# WHAT TO PRODUCE:
Once the line containing "Click the Crown Crates swirl icon" is found, return it and every line that follows, up to and including the final line of the material, exactly as written.

# SOURCE MATERIAL:
-*-*-

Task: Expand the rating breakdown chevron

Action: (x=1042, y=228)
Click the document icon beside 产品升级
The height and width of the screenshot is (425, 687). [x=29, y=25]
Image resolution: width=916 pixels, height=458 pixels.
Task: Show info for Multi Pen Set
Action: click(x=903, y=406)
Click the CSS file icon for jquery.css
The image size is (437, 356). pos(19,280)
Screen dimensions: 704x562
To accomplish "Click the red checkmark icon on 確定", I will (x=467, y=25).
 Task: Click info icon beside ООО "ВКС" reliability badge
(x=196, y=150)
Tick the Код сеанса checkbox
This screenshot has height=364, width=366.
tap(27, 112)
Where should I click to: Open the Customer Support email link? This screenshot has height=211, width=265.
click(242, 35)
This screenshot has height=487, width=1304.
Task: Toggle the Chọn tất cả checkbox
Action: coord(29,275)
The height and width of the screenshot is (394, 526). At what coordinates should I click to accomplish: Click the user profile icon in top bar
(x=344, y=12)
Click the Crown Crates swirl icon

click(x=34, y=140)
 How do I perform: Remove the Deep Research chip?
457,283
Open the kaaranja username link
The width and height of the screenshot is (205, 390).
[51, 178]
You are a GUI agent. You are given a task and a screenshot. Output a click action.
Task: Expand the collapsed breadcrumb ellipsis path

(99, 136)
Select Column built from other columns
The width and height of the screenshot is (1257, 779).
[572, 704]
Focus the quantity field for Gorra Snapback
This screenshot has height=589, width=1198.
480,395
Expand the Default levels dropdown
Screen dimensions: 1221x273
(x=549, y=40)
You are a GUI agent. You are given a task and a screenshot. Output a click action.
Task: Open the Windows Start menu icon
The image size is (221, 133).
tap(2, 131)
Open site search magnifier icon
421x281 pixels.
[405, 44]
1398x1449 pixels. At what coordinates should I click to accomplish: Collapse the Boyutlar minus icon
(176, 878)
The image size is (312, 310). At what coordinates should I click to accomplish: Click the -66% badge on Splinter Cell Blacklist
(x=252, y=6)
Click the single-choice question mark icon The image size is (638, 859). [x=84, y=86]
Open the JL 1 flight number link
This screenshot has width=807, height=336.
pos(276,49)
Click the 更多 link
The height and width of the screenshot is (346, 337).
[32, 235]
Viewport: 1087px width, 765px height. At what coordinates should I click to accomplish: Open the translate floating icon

-*-*-

# SOLUTION FOR THIS EXERCISE:
Click the Crown Crates swirl icon

click(x=34, y=140)
 How do I perform: Remove the Deep Research chip?
457,283
Open the kaaranja username link
The width and height of the screenshot is (205, 390).
[51, 178]
You are a GUI agent. You are given a task and a screenshot. Output a click action.
Task: Expand the collapsed breadcrumb ellipsis path

(99, 136)
Select Column built from other columns
The width and height of the screenshot is (1257, 779).
[572, 704]
Focus the quantity field for Gorra Snapback
This screenshot has height=589, width=1198.
480,395
Expand the Default levels dropdown
Screen dimensions: 1221x273
(x=549, y=40)
You are a GUI agent. You are given a task and a screenshot. Output a click action.
Task: Open the Windows Start menu icon
The image size is (221, 133).
tap(2, 131)
Open site search magnifier icon
421x281 pixels.
[405, 44]
1398x1449 pixels. At what coordinates should I click to accomplish: Collapse the Boyutlar minus icon
(176, 878)
The image size is (312, 310). At what coordinates should I click to accomplish: Click the -66% badge on Splinter Cell Blacklist
(x=252, y=6)
Click the single-choice question mark icon The image size is (638, 859). [x=84, y=86]
Open the JL 1 flight number link
This screenshot has width=807, height=336.
pos(276,49)
Click the 更多 link
The height and width of the screenshot is (346, 337).
[32, 235]
Viewport: 1087px width, 765px height. At what coordinates should I click to accomplish: Open the translate floating icon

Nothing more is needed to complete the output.